Data excerpts.
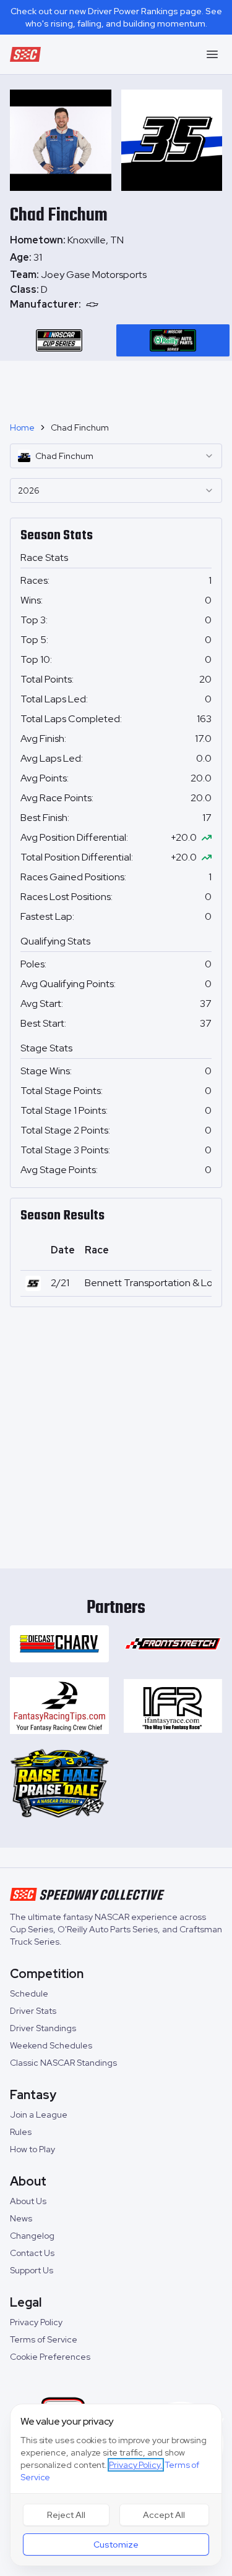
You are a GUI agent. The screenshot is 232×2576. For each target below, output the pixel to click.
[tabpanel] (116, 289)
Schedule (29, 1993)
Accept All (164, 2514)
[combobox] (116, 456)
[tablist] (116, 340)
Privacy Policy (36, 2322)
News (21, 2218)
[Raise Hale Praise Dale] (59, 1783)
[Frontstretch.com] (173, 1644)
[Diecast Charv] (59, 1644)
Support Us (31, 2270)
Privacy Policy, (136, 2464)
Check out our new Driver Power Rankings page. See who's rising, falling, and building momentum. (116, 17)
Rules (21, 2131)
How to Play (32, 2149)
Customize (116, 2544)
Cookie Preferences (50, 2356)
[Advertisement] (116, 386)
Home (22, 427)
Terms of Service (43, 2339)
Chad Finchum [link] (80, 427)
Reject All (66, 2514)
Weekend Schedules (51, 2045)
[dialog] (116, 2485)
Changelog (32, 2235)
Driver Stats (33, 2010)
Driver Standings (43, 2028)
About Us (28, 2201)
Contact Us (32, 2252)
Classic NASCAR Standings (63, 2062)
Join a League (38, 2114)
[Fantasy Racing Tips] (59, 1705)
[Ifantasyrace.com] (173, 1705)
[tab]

Work instructions.
In the copy, include no pictures; everything else in the material should be written out exactly.

Exercise solution.
You are a GUI agent. The screenshot is 232×2576. For each target below, output the pixel to click.
[tabpanel] (116, 289)
Schedule (29, 1993)
Accept All (164, 2514)
[combobox] (116, 456)
[tablist] (116, 340)
Privacy Policy (36, 2322)
News (21, 2218)
[Raise Hale Praise Dale] (59, 1783)
[Frontstretch.com] (173, 1644)
[Diecast Charv] (59, 1644)
Support Us (31, 2270)
Privacy Policy, (136, 2464)
Check out our new Driver Power Rankings page. See who's rising, falling, and building momentum. (116, 17)
Rules (21, 2131)
How to Play (32, 2149)
Customize (116, 2544)
Cookie Preferences (50, 2356)
[Advertisement] (116, 386)
Home (22, 427)
Terms of Service (43, 2339)
Chad Finchum [link] (80, 427)
Reject All (66, 2514)
Weekend Schedules (51, 2045)
[dialog] (116, 2485)
Changelog (32, 2235)
Driver Stats (33, 2010)
Driver Standings (43, 2028)
About Us (28, 2201)
Contact Us (32, 2252)
Classic NASCAR Standings (63, 2062)
Join a League (38, 2114)
[Fantasy Racing Tips] (59, 1705)
[Ifantasyrace.com] (173, 1705)
[tab]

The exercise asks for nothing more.